基于GEO数据库的子痫前期患者血浆外泌体miRNA表达特征分析

Analysis of miRNA expression characteristics of plasma exosomes in patients with preeclampsia based on GEO database

目的 基于基因表达数据库(Gene Expression Omnibus, GEO)分析子痫前期(preeclampsia, PE)患者血浆外泌体miRNA表达特征及调控网络。方法 筛选GEO数据库中PE患者的miRNA表达谱数据。时间截点为2022年12月,筛选条件选择“Preeclampsia”,物种类型选择“Homo sapiens”,获得GSE94721和GSE175807的芯片数据。应用DESeq2分析PE的差异表达miRNA,并对相关通路进行京都基因与基因组百科全书(Kyoto Encyclopedia of Genes and Genomes, KEGG)通路分析,而后使用蛋白质-蛋白质相互作用(protein-protein interaction, PPI)分析miRNA的靶基因,基于网络拓扑学degree值筛选出关键基因。结果 共筛选出差异miRNA 10个,其中上调5种,下调5种;KEGG分析显示,PE患者有hsa00230嘌呤代谢、hsa00240嘧啶代谢、hsa00562磷酸肌醇代谢等富集信号通路(P<0.05);基因本体论(Gene Ontology, GO)功能分析显示,生物过程(biological process, BP)包括细胞核核糖体大亚基、DNA损伤检查点、细胞有丝分裂G1S周期转变等,细胞组分(cellular components, CC)包括组蛋白脱乙酰酶复合物、组蛋白乙酰转移酶复合物、乙酰转移酶复合体等,分子功能(molecular function, MF)包括脂肪酰辅酶A结合、可溶性N-乙基马来酰亚胺敏感因子附着蛋白受体结合、核苷酸结合等条目;STRING分析发现PE患者外泌体表达的关键miRNA为has-miR-223-3p、has-miR-26a-5p及has-miR-370-3p,排名前10的分别是ZNF608、STOX2、FOXO1、TAOK1、NF1、CDC6、PANK3、UBN2、CDK8及TRPS1。结论 PE患者血浆外泌体表达的关键miRNA为has-miR-223-3p、has-miR-26a-5p及has-miR-370-3p,并可能通过调控ZNF608、STOX2、FOXO1等关键基因参与了PE的疾病进程。

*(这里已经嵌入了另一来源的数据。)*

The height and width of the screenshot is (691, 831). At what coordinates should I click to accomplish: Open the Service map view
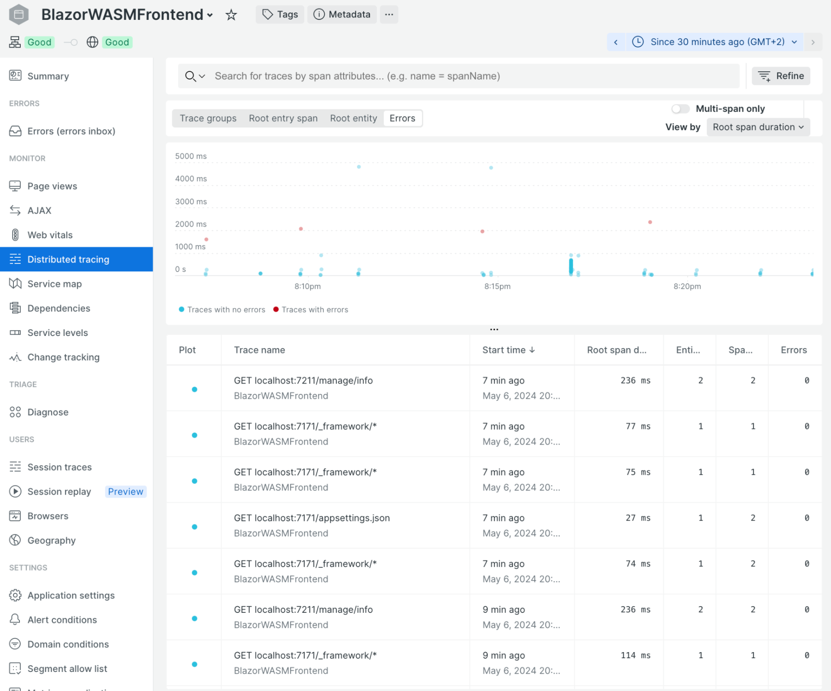tap(54, 284)
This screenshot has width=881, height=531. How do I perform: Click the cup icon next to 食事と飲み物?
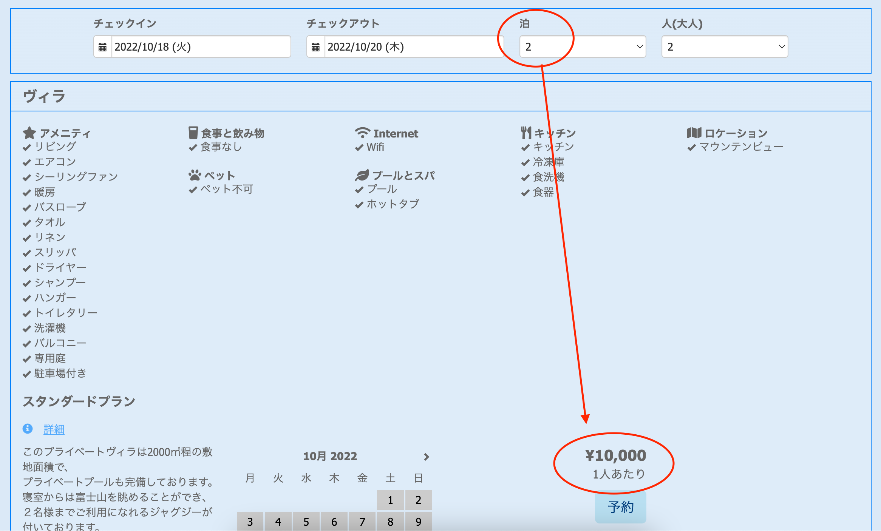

Objective To apply the Gene Expression Omnibus(GEO)database to analyze plasma exosomal miRNA expression characteristics and regulatory networks in patients with preeclampsia(PE).Methods The GEO database was searched and miRNA expression profiles of patients with PE were screened,the data of GSE94721 and GSE175807 were explored,the time cutoff was December 2022,the screening condition was"Preeclampsia",and the species type was"Homo sapiens".DESeq2 was used to analyze the differentially expressed miRNAs in PE,and the related pathways were analyzed by Kyoto Encyclopedia of Genes and Genomes(KEGG)pathway analysis,and then PPI network were used to identify the key miRNAs,the key regulatory genes were identified by the Degree method in Network Topology.Results Total of 10 differential miRNAs were screened,of which 5 were up-regulated and 5 were down-regulated.KEGG analysis of pathway enrichment showed that patients with PE had hsa00230 Purine metabolism,hsa00240 Pyrimidine metabolism,hsa00562 Phosphatidylinositol metabolism and other enriched signaling pathways(P<0.05);GO functional analysis showed that biological process(BP)included nuclear ribosomal large subunits,DNA damage checkpoints,and cellular mitotic G1S cycle transition,etc,and cellular components(CC)included histone deacetylase complex,histone acetyltransferase complex,acetyltransferase complex,etc,molecular function(MF)includes entries such as fatty acyl-coenzyme A binding,soluble N-ethylmaleimide-sensitive factor attachment protein receptor binding,nucleotide binding and other items;STRING analysis revealed that the key miRNAs expressed by exosomes of patients with PE were has-miR 223-3p,has-miR-26a-5p and has-miR-370-3p,and the top 10 related target genes were ZNF608,STOX2,FOXO1,TAOK1,NF1,CDC6,PANK3,UBN2,CDK8,and TRPS1.Conclusions The key miRNAs expressed in the plasma exosomes of PE patients were has-miR-223-3p,has-miR-26a-5p,and has-miR-370-3p,and may be involved in the disease process of PE through the regulation of key genes such as ZNF608,STOX2,and FOXO1.